PROVIDED INFORMATION:
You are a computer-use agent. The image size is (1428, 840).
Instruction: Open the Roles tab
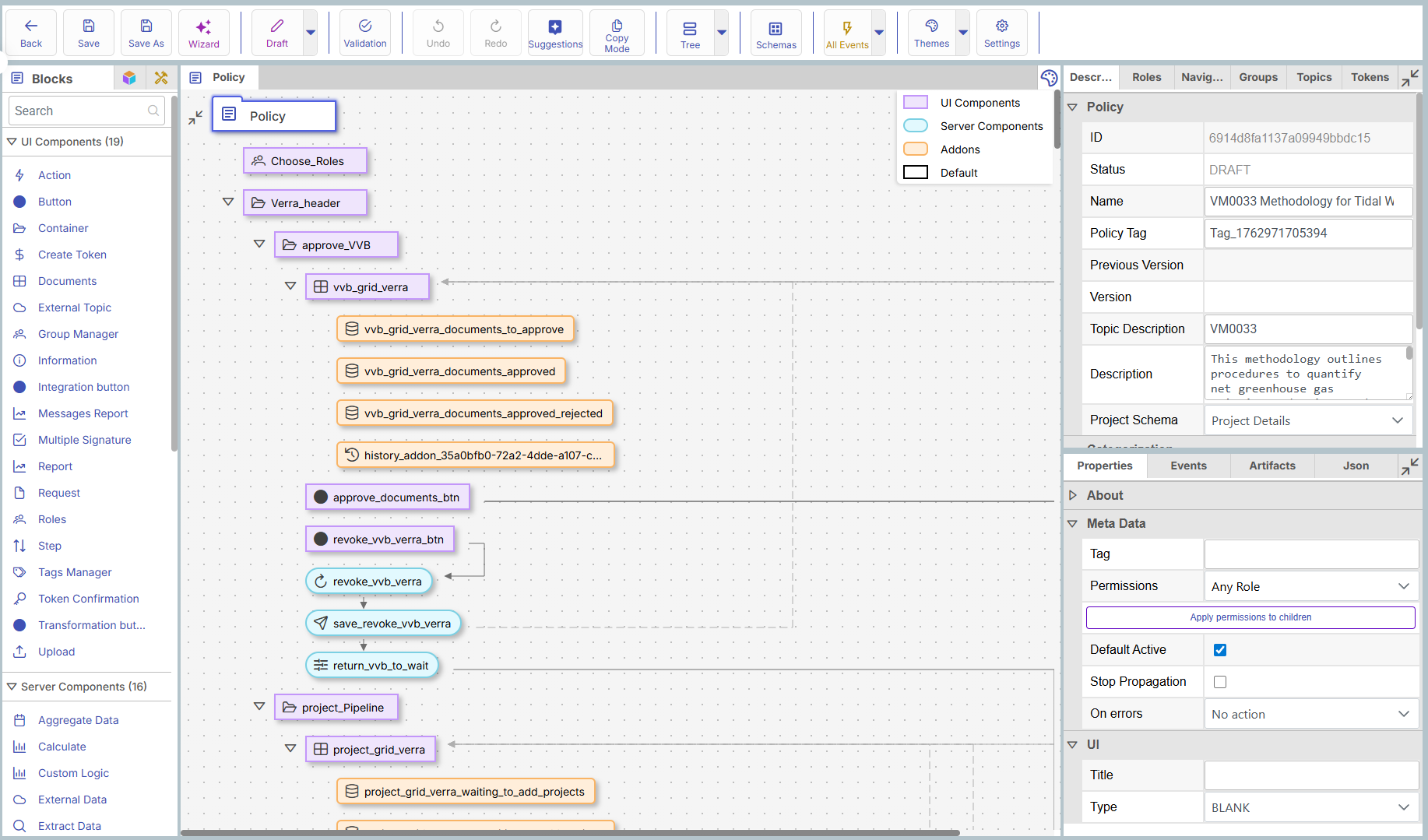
* * *
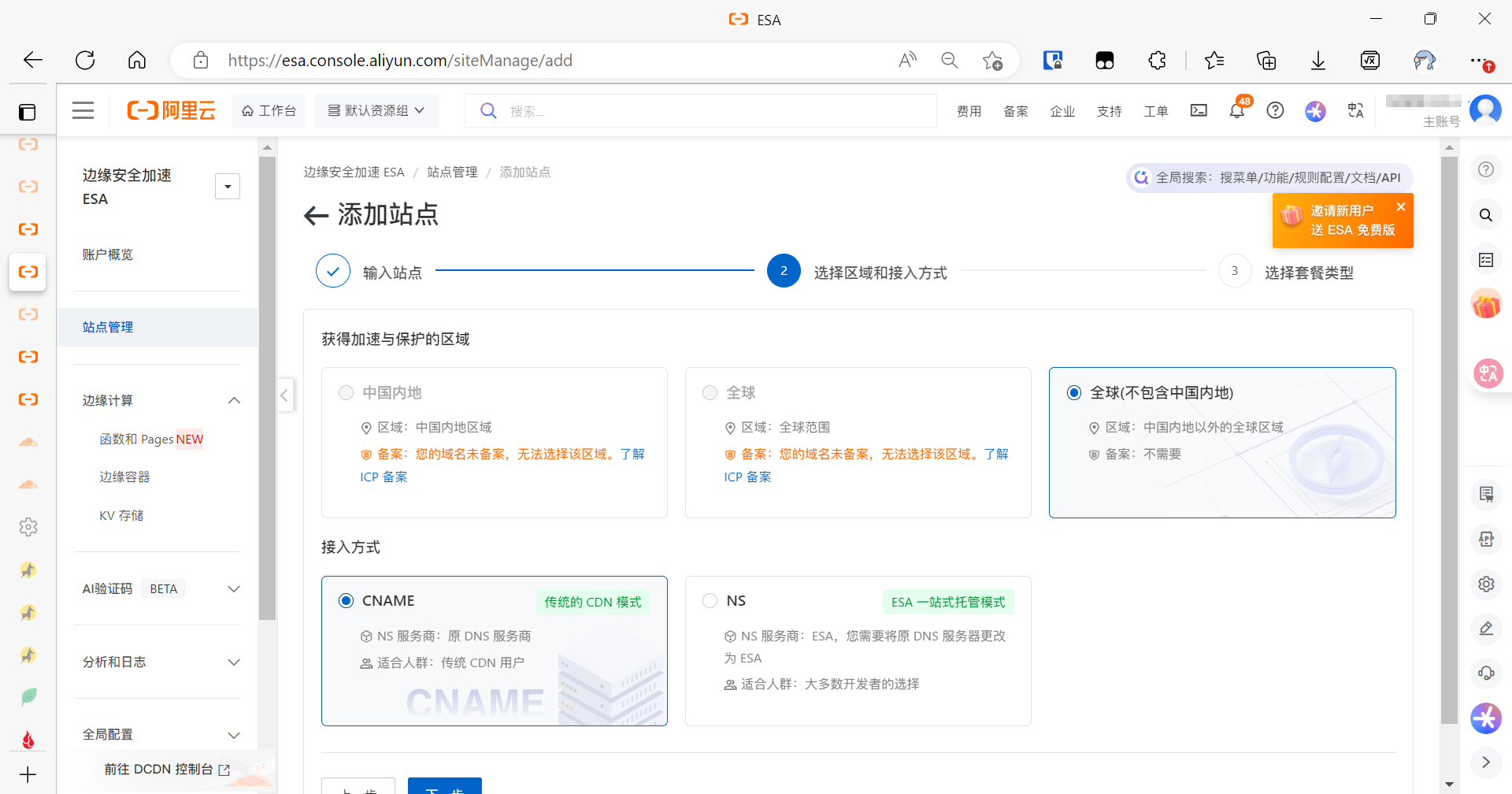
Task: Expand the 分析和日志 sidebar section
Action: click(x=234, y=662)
--
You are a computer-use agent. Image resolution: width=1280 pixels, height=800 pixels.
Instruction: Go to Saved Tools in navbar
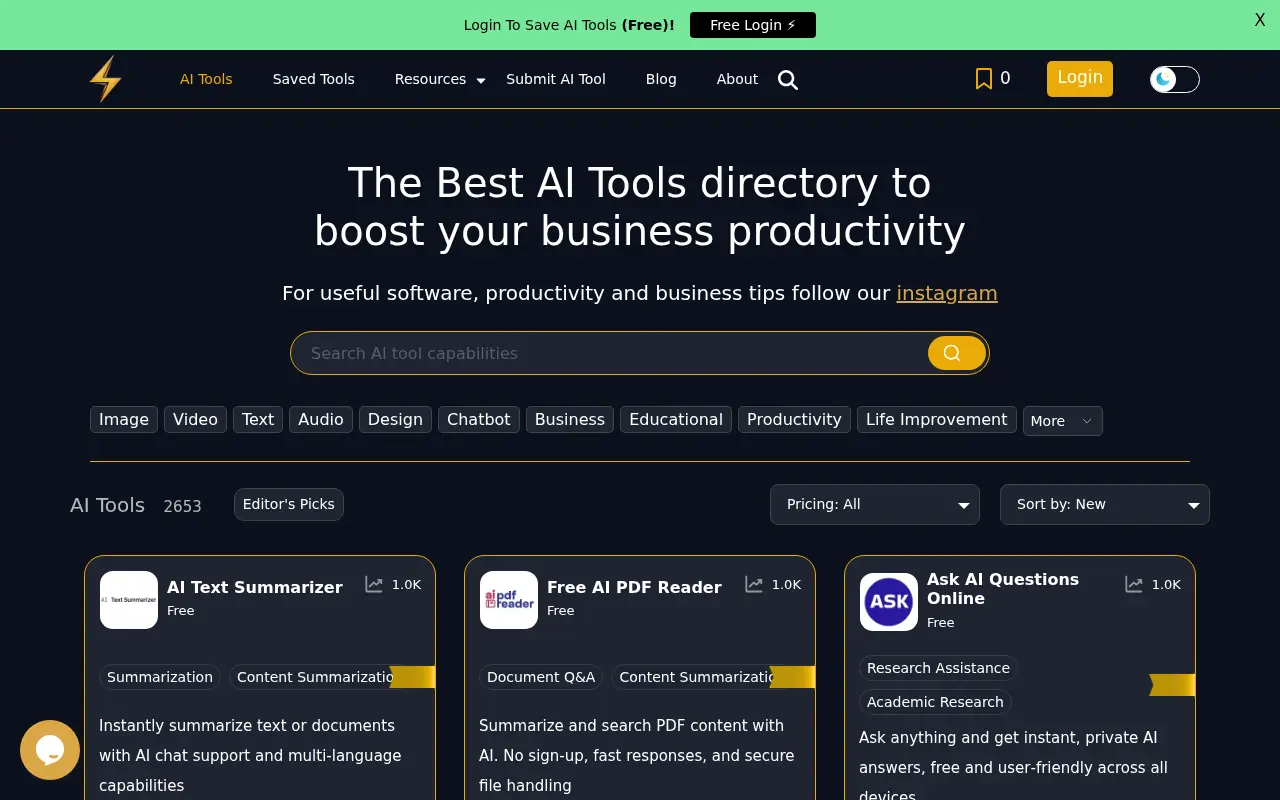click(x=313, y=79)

DIRECTIONS: Every line holding the word "computer" should be copied out of the material.

RESULT OF THE EXERCISE:
You are a computer-use agent. The image size is (1428, 840).
You are a computer-use agent. Image resolution: width=1280 pixels, height=800 pixels.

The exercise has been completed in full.